Extract to read: Begin

With less than 100 days until student loan repayments are set to resume following their suspension under the Coronavirus Aid, Relief, and Economic Security (CARES) Act, a group of higher education policy experts discussed what continued federal efforts could be made to aid struggling borrowers, who have suffered financially during the pandemic.
The discussion, hosted by the Bipartisan Policy Center, centered around how the federal government can support student borrowers in its next COVID-19 aid package, while opening pitches are still being made, and urged for increased simplicity in repayment plans as well as clear and timely guidance for borrowers on relief efforts.
NASFAA has organized and highlighted a number of policy proposals aiming to improve or modify the process by which students borrow and repay their loans. For student loan and repayment proposals from the previous sessions of Congress, visit the Legislative Tracker Archive: Loans & Repayment.
“Folks are confused on what [benefits] the CARES Act, that's already in law, extends ... to them, what that really means to them,” said Nathan Hench, senior vice president for public affairs at Pennsylvania Higher Education Assistance Agency (PHEAA). “The concern that we have from a servicer is how do we re-engage borrowers to have them start thinking about repayment?”
Should Congress wait to grant additional relief until September, when the repayment resumption period becomes imminent, advocates worry that they’ll confuse borrowers in presenting them with outdated options available to them.

Extract to read: End
Data extract: Begin

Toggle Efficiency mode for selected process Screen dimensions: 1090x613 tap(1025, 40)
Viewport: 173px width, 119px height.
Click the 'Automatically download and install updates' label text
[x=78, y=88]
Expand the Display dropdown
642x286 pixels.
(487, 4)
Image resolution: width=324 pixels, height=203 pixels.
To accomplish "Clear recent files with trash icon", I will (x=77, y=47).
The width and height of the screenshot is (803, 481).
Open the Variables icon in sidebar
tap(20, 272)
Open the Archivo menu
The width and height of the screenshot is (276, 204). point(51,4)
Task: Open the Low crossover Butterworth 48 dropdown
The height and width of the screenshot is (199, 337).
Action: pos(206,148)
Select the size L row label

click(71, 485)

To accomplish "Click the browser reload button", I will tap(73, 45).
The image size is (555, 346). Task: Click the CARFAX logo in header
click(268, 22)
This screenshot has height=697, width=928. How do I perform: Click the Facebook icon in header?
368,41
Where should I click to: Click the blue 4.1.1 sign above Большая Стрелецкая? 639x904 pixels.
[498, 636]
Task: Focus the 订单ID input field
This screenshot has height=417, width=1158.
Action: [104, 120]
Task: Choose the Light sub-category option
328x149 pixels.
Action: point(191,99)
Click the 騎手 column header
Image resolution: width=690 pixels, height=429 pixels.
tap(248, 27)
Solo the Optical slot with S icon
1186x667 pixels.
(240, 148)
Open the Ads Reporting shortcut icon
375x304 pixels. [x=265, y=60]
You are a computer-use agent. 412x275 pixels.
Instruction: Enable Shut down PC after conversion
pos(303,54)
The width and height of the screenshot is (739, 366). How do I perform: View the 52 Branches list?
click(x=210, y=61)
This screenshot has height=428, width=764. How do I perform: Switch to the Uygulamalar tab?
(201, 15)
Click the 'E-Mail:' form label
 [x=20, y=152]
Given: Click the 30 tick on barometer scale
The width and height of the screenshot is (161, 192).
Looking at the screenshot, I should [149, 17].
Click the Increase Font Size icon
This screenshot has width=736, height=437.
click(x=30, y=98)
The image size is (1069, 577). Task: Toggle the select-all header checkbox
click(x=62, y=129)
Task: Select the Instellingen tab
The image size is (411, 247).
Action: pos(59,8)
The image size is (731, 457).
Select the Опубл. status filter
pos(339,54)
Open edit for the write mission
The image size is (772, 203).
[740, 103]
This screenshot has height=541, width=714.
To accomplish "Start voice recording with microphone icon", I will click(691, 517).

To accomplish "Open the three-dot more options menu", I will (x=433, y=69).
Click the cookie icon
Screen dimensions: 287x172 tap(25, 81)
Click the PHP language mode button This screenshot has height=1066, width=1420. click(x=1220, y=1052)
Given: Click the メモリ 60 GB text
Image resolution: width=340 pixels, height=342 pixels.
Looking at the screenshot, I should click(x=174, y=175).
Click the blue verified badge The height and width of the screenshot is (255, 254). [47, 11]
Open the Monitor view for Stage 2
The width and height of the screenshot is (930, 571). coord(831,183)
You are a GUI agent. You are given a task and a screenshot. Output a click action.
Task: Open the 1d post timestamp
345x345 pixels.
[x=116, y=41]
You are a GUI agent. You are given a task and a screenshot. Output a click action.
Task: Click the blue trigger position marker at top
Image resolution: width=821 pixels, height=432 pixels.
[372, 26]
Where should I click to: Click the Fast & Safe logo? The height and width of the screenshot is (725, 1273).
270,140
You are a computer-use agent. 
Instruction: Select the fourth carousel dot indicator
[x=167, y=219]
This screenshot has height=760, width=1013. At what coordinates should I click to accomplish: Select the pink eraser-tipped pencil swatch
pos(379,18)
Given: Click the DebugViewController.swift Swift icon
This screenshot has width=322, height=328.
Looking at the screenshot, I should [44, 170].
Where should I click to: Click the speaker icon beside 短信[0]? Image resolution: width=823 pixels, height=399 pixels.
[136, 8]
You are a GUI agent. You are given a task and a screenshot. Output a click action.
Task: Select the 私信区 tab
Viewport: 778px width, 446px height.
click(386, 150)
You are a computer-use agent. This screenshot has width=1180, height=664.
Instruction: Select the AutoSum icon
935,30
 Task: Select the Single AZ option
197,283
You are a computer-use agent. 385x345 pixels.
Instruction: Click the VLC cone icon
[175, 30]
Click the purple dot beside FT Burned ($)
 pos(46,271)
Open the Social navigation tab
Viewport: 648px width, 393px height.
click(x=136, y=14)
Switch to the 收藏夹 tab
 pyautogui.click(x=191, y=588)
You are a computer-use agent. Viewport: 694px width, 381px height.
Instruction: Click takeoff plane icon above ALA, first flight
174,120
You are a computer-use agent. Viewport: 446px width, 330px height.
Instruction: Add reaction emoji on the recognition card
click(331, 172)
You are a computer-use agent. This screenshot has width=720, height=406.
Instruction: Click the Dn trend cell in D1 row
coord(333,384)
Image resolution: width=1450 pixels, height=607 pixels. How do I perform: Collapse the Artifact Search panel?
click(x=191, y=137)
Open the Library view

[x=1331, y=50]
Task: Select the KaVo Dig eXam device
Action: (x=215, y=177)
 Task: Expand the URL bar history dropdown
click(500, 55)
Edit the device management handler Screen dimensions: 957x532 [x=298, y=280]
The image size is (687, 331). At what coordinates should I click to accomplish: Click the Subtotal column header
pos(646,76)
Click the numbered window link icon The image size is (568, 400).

Data extract: End

What you should do
Continue the article on student loan relief during the pandemic from its last sentence.

Reply
“If we start those conversations and then Congress comes out with an extension for CARES, it's only going to further confuse borrowers who aren’t necessarily watching congressional legislation like all of us do, and we're mindful of that,” Hench said.
Further compounding the issue is the pandemic’s disproportionate impact on Black and Hispanic communities, which has now been coupled with the student debt burden facing these borrowers.
“We are at a crisis point with student debt that is impacting the economy and communities that's only been exacerbated by the COVID-19 crisis,” said Ashley Harrington, federal advocacy director and senior counsel at the Center for Responsible Lending.
Many of these borrowers were already financially stressed before the pandemic, and while congressional relief has reached some to stem the initial economic shock, the aid has not addressed systemic issues that have been bubbling for the past several decades, nor has it covered all student loans, Harrington added.
“We're going to be in a situation where so many consumers, so many borrowers have financial insecurity that has greatly increased,” Harrington said. “That's definitely going to impact their ability to navigate and successfully manage their student debt.”
As a more long-term solution, the panel delved into discussing the merits of reworking a federal income-driven repayment (IDR) plan — such as by consolidating existing IDR plans — and broad student debt cancellation.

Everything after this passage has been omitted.